Other groups are exploring the intersection of predictive data analytics and clinical intervention. With the patient’s consent, data from a smartphone could track everything from light exposure to daily steps, and issue alerts to the care team long before the patient realises that they might be at risk.
The opportunities of a technologically advanced mental health care service are obvious. It helps to fill the treatment gap, making early intervention services easier to access. Plus, it gives patients who value anonymity another therapy option.
“There is a role for some online supports that are anonymous because some young people would use the online space to dip their toe in the water,” explains Paul. “It’s their first effort at seeking help – they may not feel ready to speak to someone face-to-face so their initial experience of seeking information or acknowledging a difficult situation happens in a way that feels very safe – in a way that they can control.”
The online disinhibition effect – the tendency for people to self-disclose more on the internet than they would in real life – can also be an advantage.

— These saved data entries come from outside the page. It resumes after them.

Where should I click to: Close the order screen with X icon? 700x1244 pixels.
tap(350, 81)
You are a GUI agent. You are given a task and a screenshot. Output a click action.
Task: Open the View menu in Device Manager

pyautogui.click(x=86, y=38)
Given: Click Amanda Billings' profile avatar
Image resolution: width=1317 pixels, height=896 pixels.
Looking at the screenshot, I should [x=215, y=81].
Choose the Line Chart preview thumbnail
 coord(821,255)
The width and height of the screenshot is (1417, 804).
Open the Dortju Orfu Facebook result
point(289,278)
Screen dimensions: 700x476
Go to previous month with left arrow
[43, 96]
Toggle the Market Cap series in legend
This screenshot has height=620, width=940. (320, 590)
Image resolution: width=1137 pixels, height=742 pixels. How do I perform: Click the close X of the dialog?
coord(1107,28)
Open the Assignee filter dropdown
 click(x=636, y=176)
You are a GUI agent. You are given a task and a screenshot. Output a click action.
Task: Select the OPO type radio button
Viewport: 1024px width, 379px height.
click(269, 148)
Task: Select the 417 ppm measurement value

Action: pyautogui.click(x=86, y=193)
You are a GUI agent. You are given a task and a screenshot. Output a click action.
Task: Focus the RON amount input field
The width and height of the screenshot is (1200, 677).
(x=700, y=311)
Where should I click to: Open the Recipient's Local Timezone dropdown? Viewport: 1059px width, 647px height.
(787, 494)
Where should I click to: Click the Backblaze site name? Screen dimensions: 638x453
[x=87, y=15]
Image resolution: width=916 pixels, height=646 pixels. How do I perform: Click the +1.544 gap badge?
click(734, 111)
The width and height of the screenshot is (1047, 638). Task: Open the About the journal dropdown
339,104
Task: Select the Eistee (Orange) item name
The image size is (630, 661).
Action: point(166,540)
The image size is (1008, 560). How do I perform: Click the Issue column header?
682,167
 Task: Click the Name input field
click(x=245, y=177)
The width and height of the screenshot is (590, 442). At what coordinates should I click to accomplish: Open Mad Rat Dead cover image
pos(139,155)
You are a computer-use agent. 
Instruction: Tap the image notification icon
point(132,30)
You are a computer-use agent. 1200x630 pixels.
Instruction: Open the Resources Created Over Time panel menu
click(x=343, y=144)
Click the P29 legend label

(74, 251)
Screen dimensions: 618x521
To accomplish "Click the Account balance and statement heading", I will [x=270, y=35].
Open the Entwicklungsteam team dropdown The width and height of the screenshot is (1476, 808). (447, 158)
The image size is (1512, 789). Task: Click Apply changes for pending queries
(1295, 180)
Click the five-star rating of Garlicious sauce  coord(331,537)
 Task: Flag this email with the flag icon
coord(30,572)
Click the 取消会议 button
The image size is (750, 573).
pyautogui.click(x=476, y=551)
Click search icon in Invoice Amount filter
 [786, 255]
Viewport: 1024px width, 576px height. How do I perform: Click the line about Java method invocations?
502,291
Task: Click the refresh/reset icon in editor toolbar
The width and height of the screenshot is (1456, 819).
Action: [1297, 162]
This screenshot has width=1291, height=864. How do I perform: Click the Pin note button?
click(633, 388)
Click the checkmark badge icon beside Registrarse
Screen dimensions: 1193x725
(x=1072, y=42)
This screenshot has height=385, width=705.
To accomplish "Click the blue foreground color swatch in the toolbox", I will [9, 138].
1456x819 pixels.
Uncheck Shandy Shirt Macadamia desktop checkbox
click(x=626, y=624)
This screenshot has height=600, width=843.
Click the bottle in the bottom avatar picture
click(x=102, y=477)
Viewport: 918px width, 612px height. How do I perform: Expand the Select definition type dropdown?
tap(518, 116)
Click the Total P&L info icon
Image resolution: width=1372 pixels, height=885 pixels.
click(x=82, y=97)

Or a disadvantage if the e-therapist isn’t aware of the dynamic…
This is one of the many points that the Irish Association for Counselling and Psychotherapy (IACP) raises in an extensive set of guidelines for online therapists.
Computer-based therapy presents its own unique challenges, they point out, and alongside specialist training, they recommend that practitioners prepare themselves for “the absence of visual and auditory signals”; “the awareness of fantasy and idealisation of the practitioner by the client… which stems from the increased transference and projection accompanying online therapy” and “how to proceed when clients ‘disappear’ through change of email addresses or other contact details”.
More and more therapists are embracing the screen-to-screen medium, but there are still those who believe that it’s no substitute for face-to-face interaction.
Psychotherapist Gillian Isaacs Russell, the author of Screen Relations: The Limits Of Computer-Mediated Psychoanalysis And Psychotherapy, argues that “physical co-presence” is essential for the therapeutic process.
Other critics have voiced concerns around privacy and safety.
The IACP advises practitioners to give clients all the information necessary to avoid threats to their privacy.
Likewise, patients should exercise due diligence on the type of platform encryption that online therapists are using and the privacy policies of app providers – a recent study found that 33 of 36 mental health apps share users’ personal data with third parties without their knowledge.
Patient engagement with online mental health courses is another challenge, says Dr Conal Twomey, a psychologist in clinical training in UCD.
Online CBT programmes are a proven resource for mild to moderate mental health issues, explains Conal, but studies show that there is a high drop-out rate attached to them.
“The other thing that emerged as the research developed is that there was much more efficacy when computerised CBT was provided with regular guidance alongside it,” he says.
“Say you met with a psychologist in advance and they explained the course to you and then you went off and did it and they then checked in with you six weeks later, the chances of you doing the course and benefitting from it are much greater.”
The solution, he says, is to personalise the experience so that the person “feels valued” and not pawned off with a website address.
The HSE are aware of this particular drawback – Conal was a speaker at last year’s eMental Health in Psychological Practice conference – just as they are aware of the inherent limitations of online therapy.
Digital intervention is not, to use their words, “a simple ‘plug-and-play’ game-changer or panacea” and “face-to-face therapy and in-person support will continue to remain centrally important”.
Paul sums it up: “Online can supplement some services but it’s by no means a replacement.”